Сергей поерзал, сказал ворчливо:
– Что-то вы страсти рисуете…
– Жизнь страшнее всех этих страстей. Пришло то время, когда
наши органы занимаются тем делом, которым должны. Милиция ловит хулиганов и
ворье, а ФСБ – шпионов… и сама засылает своих за кордоны. В этих
условиях надо помогать, а не кривить харю. Я бы, к примеру, если бы меня
вежливо попросили кому-то в Лондоне передать некий пакет… или даже оставить его
у входа в Пентагон, то я бы сделал. Конечно, для этого должен находиться в
Лондоне или в США по своим делам, даже ради страны я так далеко не поеду.

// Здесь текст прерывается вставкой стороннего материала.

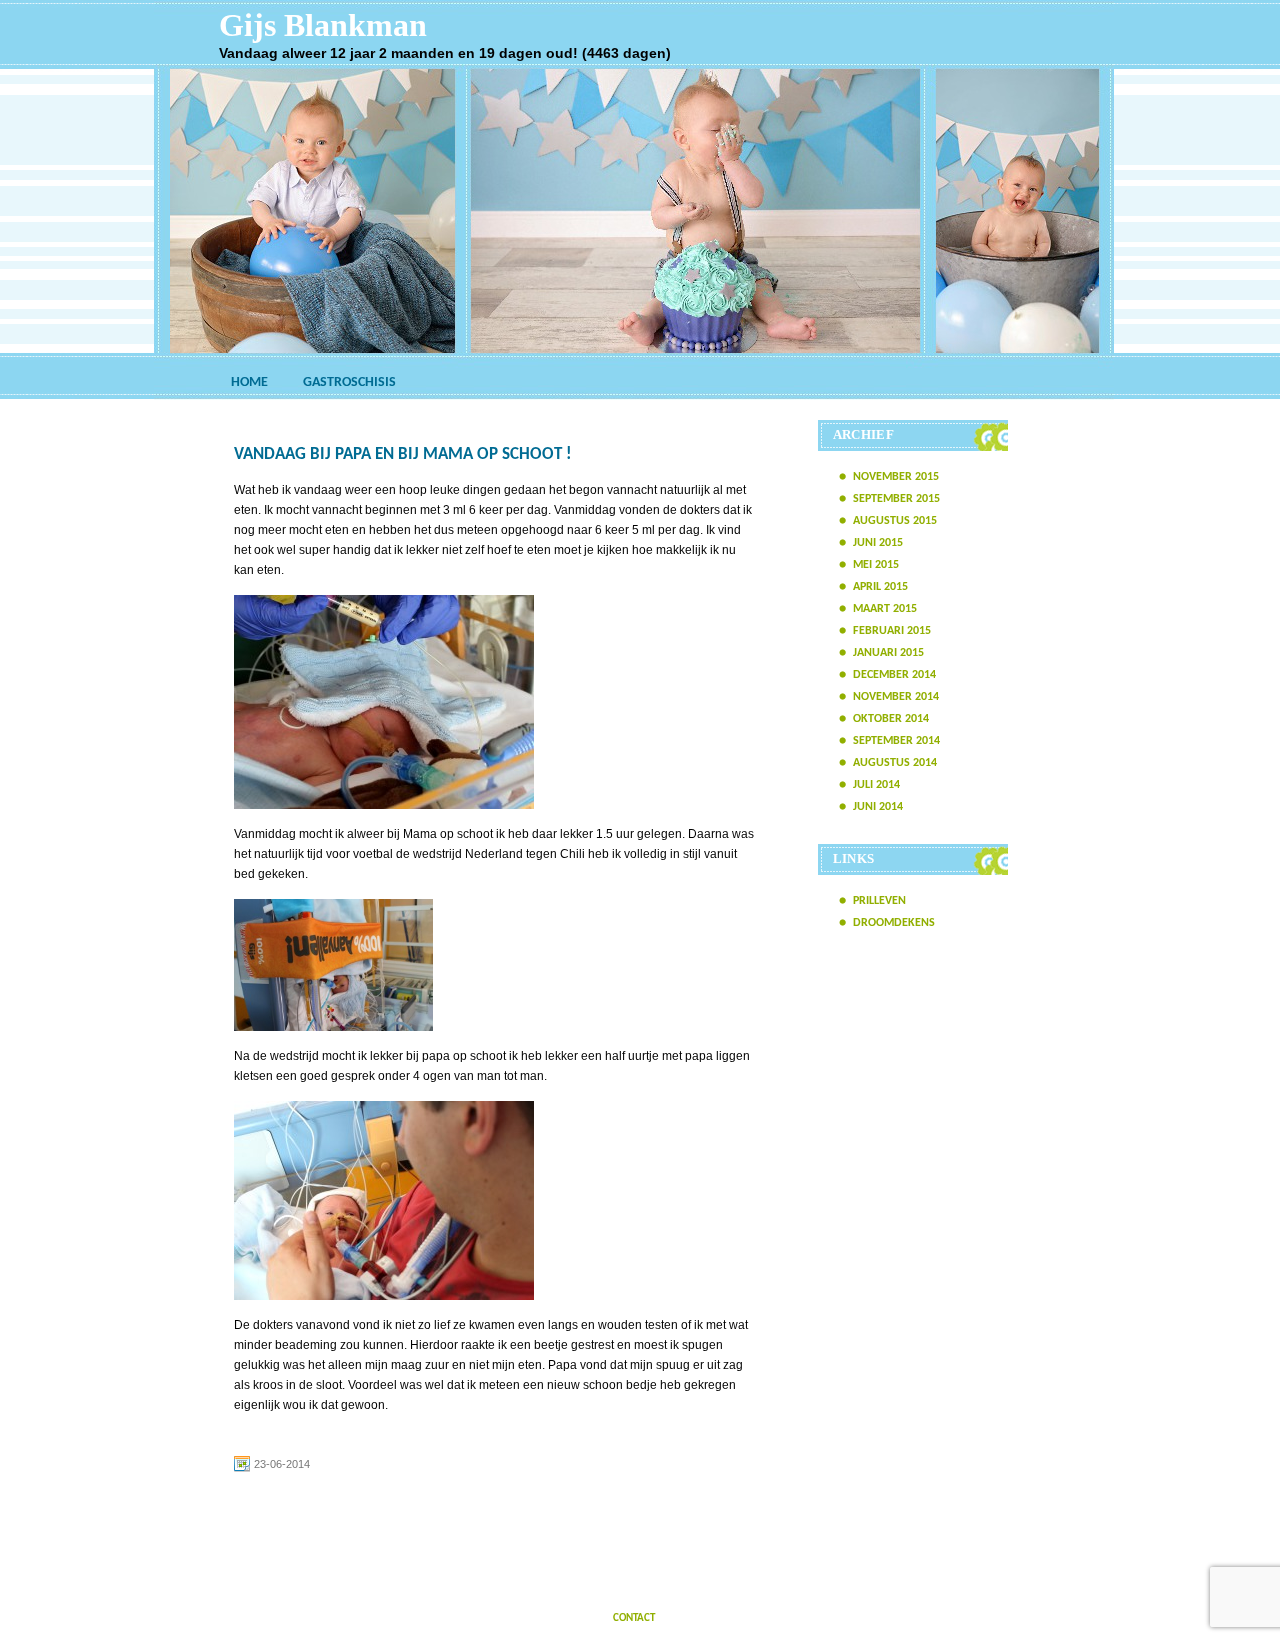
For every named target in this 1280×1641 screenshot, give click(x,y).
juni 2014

Но и это уже огромный сдвиг, понимаешь?
Сергей смотрел настолько наивными глазами, что я заподозрил
гадкие хитрости.
– Нет, если честно.
– Я очень стандартный человек, – признался
Конон. – Типовой. Как думаю и поступаю я, так думает и поступает
большинство. Я уже заметил, что когда я бросил Межелайтиса и начал читать
Булгакова, то вся страна это сделала! А когда я в какой-то отпуск решил
посетить некий полузаброшенный Домский собор в Латвии… или в Литве, это
неважно, то обнаружил там такую толпу из России! Оказывается, треть страны
ломанулась туда именно в тот год.
Антон подумал, сказал осторожно:
– Но вы, Илья Юрьевич, с поддержкой ФСБ не торопитесь уж,
пожалуйста… Разве что им будет по фигу наша не совсем точно заполненная
налоговая декларация.
Конон улыбнулся, развел руками. От главного стола ему
призывно махали, а одна женщина даже вскочила на стол и, сложив ладошки
рупором, звонко прокричала его имя.
Сергей посмотрел в спину уходящего Конона, сказал с
сожалением:
– Жаль, угроза НКВД над баймером отпала… Жаль, там бы у него
выбили признание, как это он семнадцать – ноль в простой стрелялке, где
все видно насквозь…
Гриць сказал победно:
– Да теперь с рокетджампом и я тебя хоть сто к одному умою!
Устарел ты, хлопец! Теперь вовсе не НКВД или КГБ самая страшная угроза. Теперь
есть и намного страшнее…
Он принизил голос, опасливо огляделся по сторонам. Сергей
вытаращил глаза, тоже оглянулся. Антон спросил тихо:
– А что это? Колись, не тяни кота за… лапу.
– Не знаешь, да? – спросил Гриць и посмотрел на него,
как на уже окомбаченного таракана. – А наши политики раньше всех заметили!..
Ты не заметил, какую самую-самую страшную угрозу время от времени они изрекают?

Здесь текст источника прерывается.